Originally Posted by Visualiza
Missing the point. Movies, just like any other form of art, are to be judged on both objective and subjective terms. Personal preference isn't the quintessential criteria for whether or not a movie is good or bad. Of course it can't be narrowed down in a factual sense, but one can still exercise their better judgment as well as their own preferences.
I'll say one thing, the propensity of this fan community to immediately assert their favorite whatever as being synonymous with quality is reaching new levels of absurdity. The folks who freely talked about their guilty pleasures...those are the ones I miss. I have a lot more respect for someone who can admit that they enjoyed something in spite of its flaws than I do the zealous fanatic who takes a bizarre sense of pride and ownership in the things that they like.
This sort of thing makes me wonder if people have this same mentality about the food they eat. If a hot dog is someone's favorite thing to eat, do they also swear up and down that it's the best food the world has ever seen? It may taste good (akin to how a film like MoS is enjoyable), it may satisfy a craving (akin to how MoS is "the Superman movie I've always been waiting for!!!"), but none of that stuff makes it good, nor should supersede the myriad of other important standards by which food (movies) should be judged.
Personally, I feel that the MoS fanbase by and large falls into this "I like it, therefore it's the best" group, and a huge part of it is based upon their analyses of the movie as well as their knee-jerk reactions to criticism.

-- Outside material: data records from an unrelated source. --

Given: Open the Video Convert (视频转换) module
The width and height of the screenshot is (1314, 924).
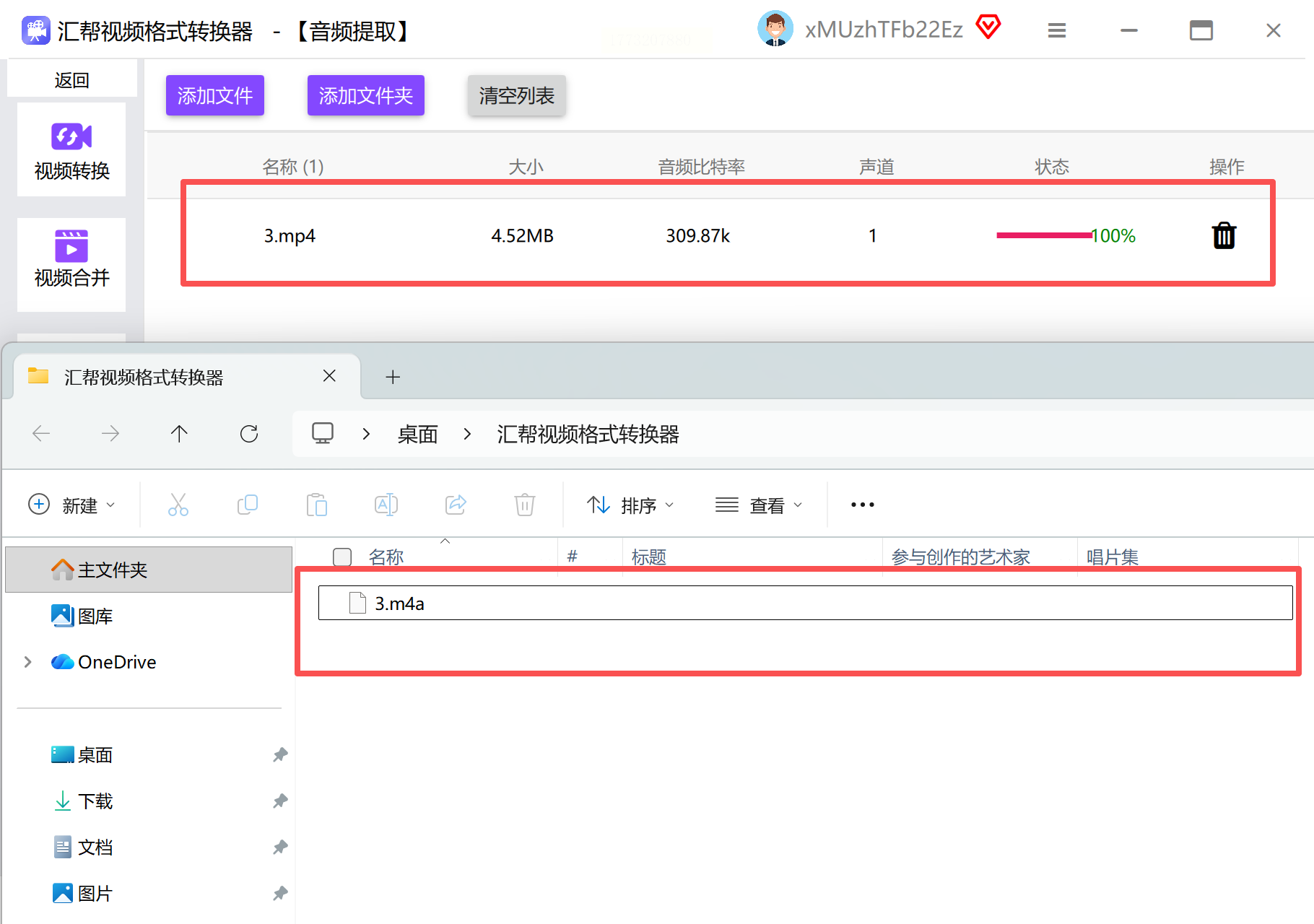Looking at the screenshot, I should click(x=71, y=150).

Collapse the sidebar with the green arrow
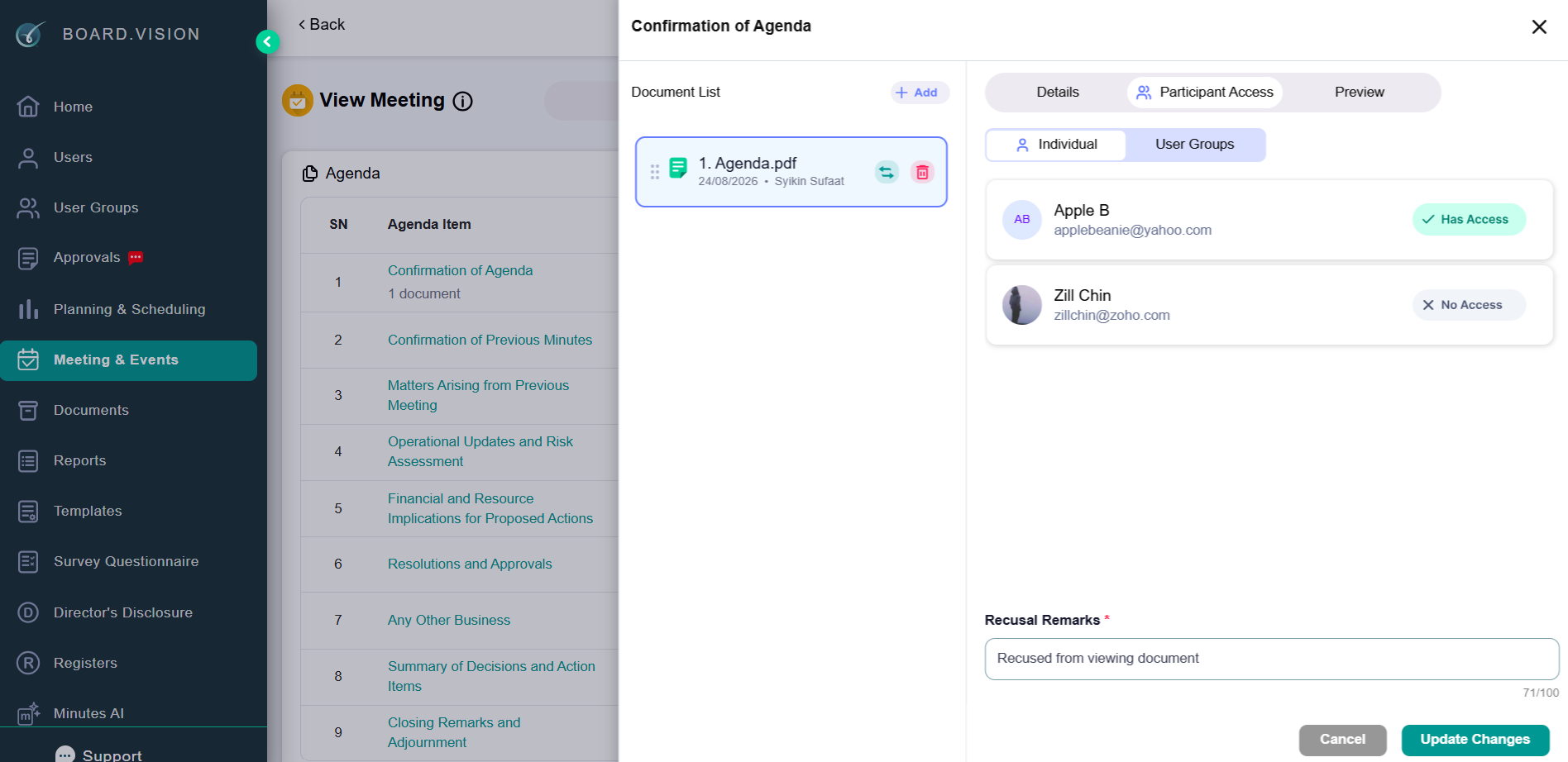tap(267, 41)

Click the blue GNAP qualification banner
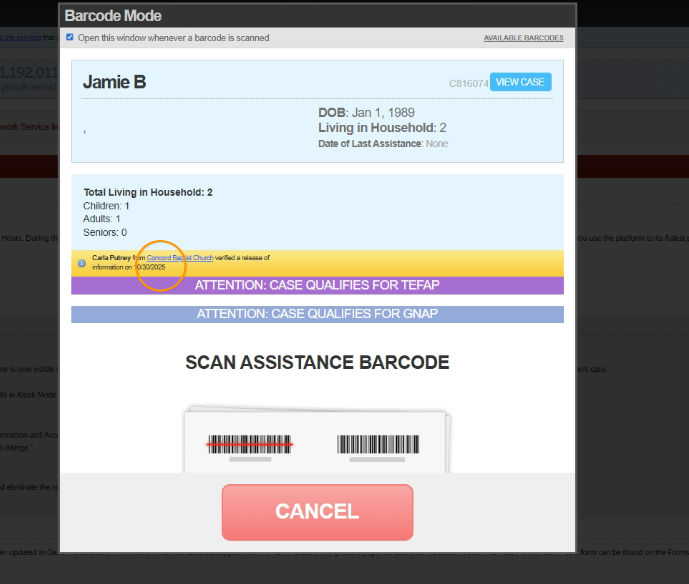click(x=317, y=314)
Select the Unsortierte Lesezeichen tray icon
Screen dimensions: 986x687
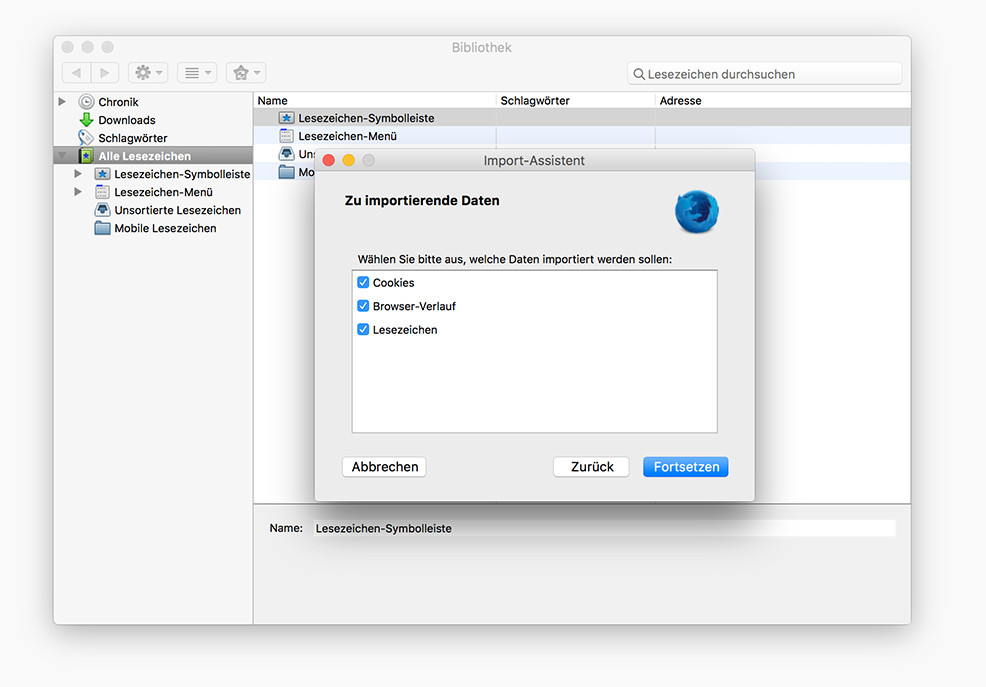[x=102, y=210]
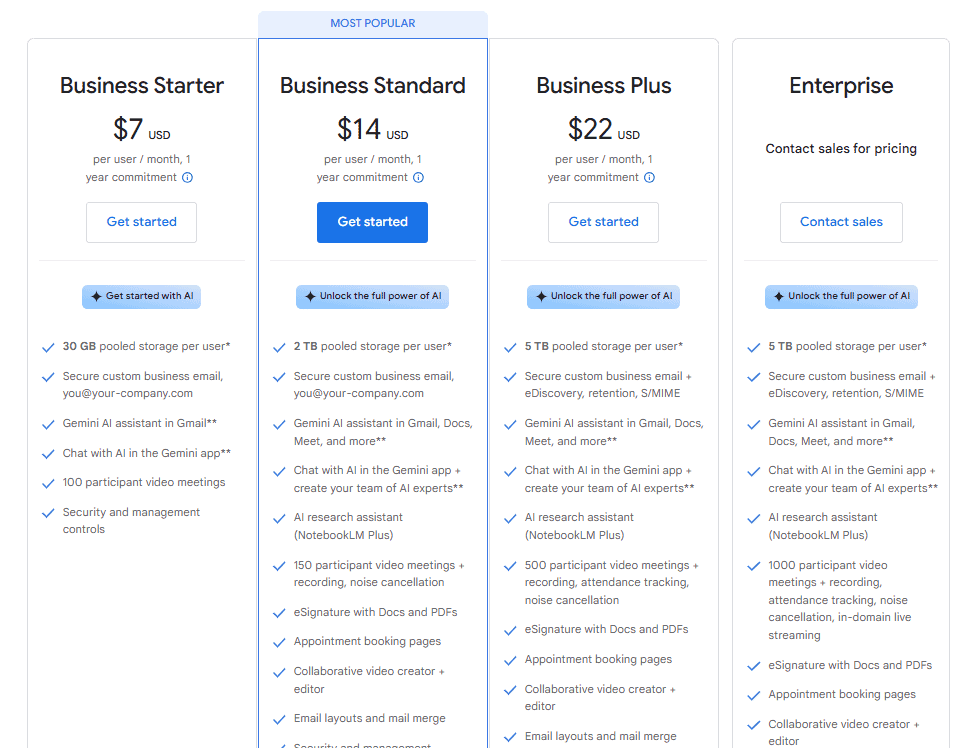The image size is (966, 748).
Task: Open Contact sales for Enterprise
Action: pos(841,222)
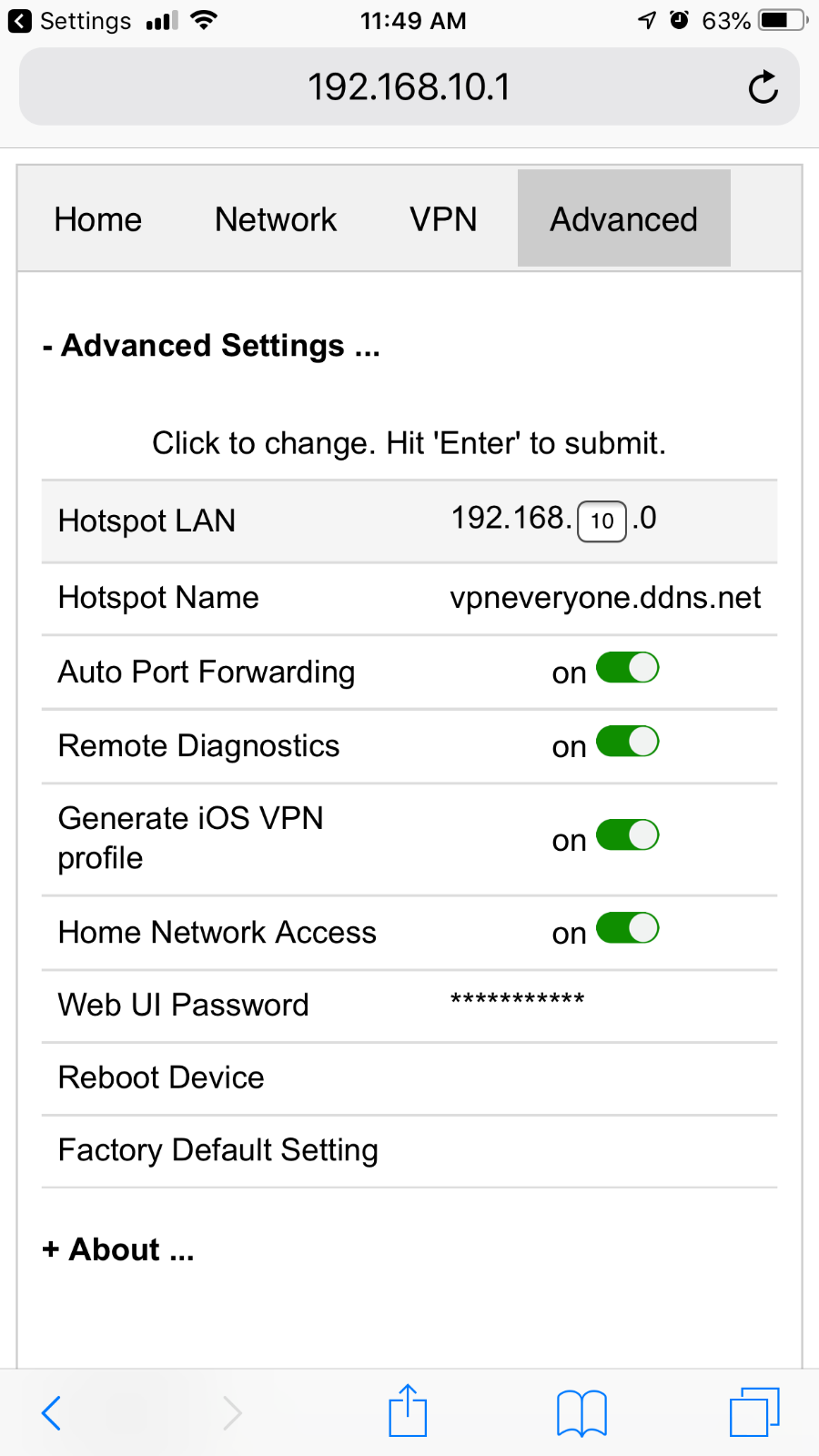Switch off Home Network Access

click(628, 928)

Stuff like "This is Superman for the 21st century" isn't exactly what I'd call legitimate praise; that sort of commentary is far too vague and trite to be taken seriously. On the other hand, I've found the criticisms of the film to be far more lucid and reasonable than the praise, but even in this case, many of the more defensive fans take certain criticisms so far out of context to the point of being unrecognizable, and then they "rebut" them as such. A perfect example is this fallacy about MoS not being like the Donner films. Write this down and take it to the bank, but not one critic has ever said that MoS is a failure for not being like SM '78, not even implicitly; this one of several falsehoods that indignant fans have convinced themselves of. On the other hand, what has indeed happened is that some critics have compared and contrasted the two, since they...you know...feature the same protagonist to illustrate certain points. We don't live in a vacuum, folks; favorable and unfavorable comparisons between the two are inevitable, as well as being fair game. What's hypocritical is that the defenders cry foul whenever MoS is compared unfavorably to S:TM, but they're just as quick to wax poetically about how superior an adaptation this movie is to its predecessors. Sorry, but you can't have it both ways.